The Layer by Layer and the Fridrich solution are certainly not optimal, but just very usable for humans. One of the goals of this webpage is to tell you more about optimal solutions, which has been a question for more than 30 years. The question is: "What is the maximum amount of required moves to solve any instance of the Rubik's Cube?".

Measure.

There are two common ways to measure the length of a solution. The first is to count the number of quarter turns. The second is to count the number of face turns. A move like F2 (a half turn of the front face) would count as 2 moves in the quarter turn metric and as only 1 move in the face metric. Most research is done for the face turn metric because turning a face half way can be done in one action of your hand. It is also mathematically easier to work with.

Brute force.

In computer science, brute-force search, is a trivial but very general problem-solving technique that consists of systematically enumerating all possible candidates for the solution and checking whether each candidate satisfies the problem's statement. For example, a brute-force algorithm to find the divisors of a natural number n is to enumerate all integers from 1 to n, and check whether each of them divides n without remainder. The problem is that when figures get large, executing time will expand linearly to thousands of years which isn't what we want to wait for. So, in our case, where the number of possible positions is so extremely large, we have to come up with something smarter. Ofcourse, we can use a few simple tricks (symmetry arguments) to lower the amount of positions to check by a factor 48, but that still won't be doable in a reasonable amount of time. First, i will tell more about the exhaustive search, and then a already much better approach.

Brute forcing the cube.

A method of calculating the diameter of the Rubik's Cube can be done like this.

*List all possible positions.

*For every position, calculate the distance to the origin.

*Find the greatest distance, this is God's Number.

Well, as you might suspect, this will take a tremendous amount of time. A much better approach is this.

Note the origin. This has distance 0 to the origin.

Then, write down all positions that have distance 1 to the origin.

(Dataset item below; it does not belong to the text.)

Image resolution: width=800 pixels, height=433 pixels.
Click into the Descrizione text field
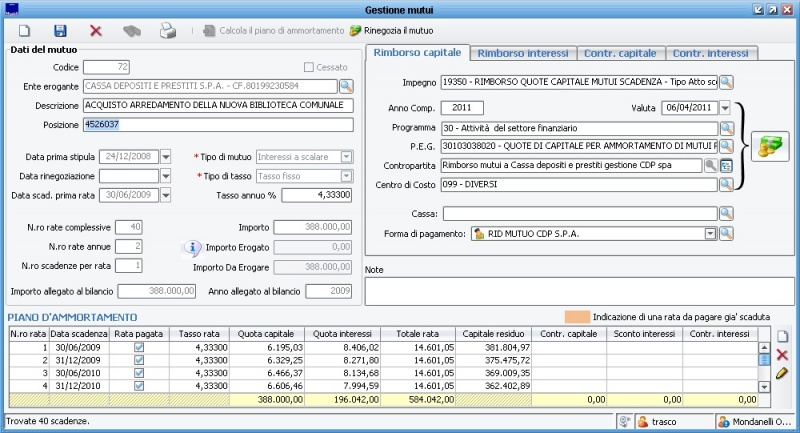point(218,105)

Then, write down all positions that have distance 2 to the origin.

Proceed in this manner until you have found all positions. The latest found position(s) have the greatest distance to the origin.

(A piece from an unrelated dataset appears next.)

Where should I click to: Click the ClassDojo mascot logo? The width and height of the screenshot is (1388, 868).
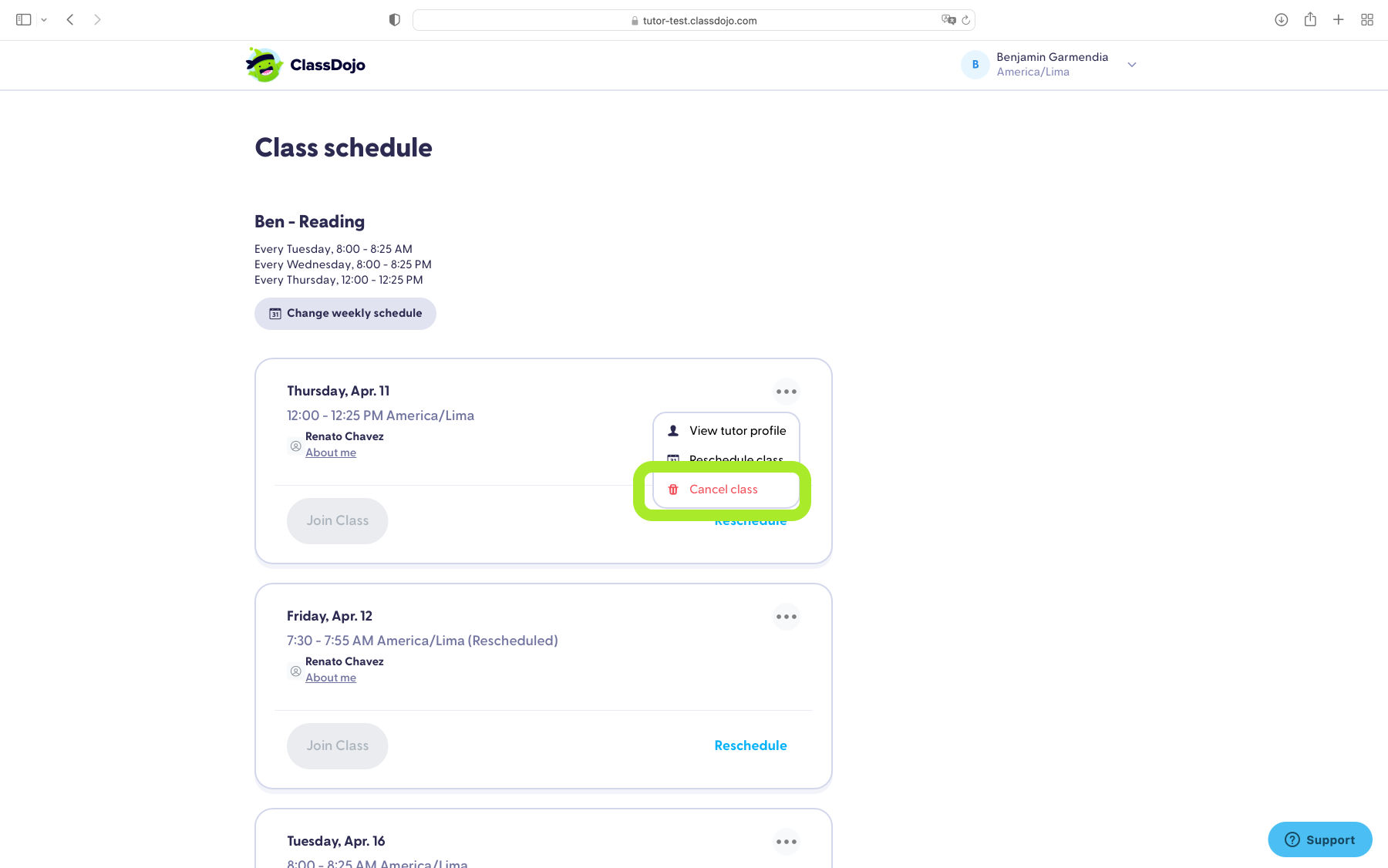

This method is already a lot faster, but it has some difficulty in finding positions of distance, lets say, 15. Here is a method how to do this:

Set A={id}, B={} and C=[id].

For all positions in A apply all elementary moves (F, U2, D', ...) and put them in B.

For all positions in B, check if you allready found these positions stored in C. If so, then you can delete these entries.

Set C==C join [B], A==B.

Repeat until no more positions are found that you already haven't found. The number of rows in C is God's Number.

This algorithm is already a lot faster, and works pretty fast for small sets, like the 2x2x2 cube, or a restricted 3x3x3 cube. But its still too slow to calculate the diameter of the real Rubik's Cube.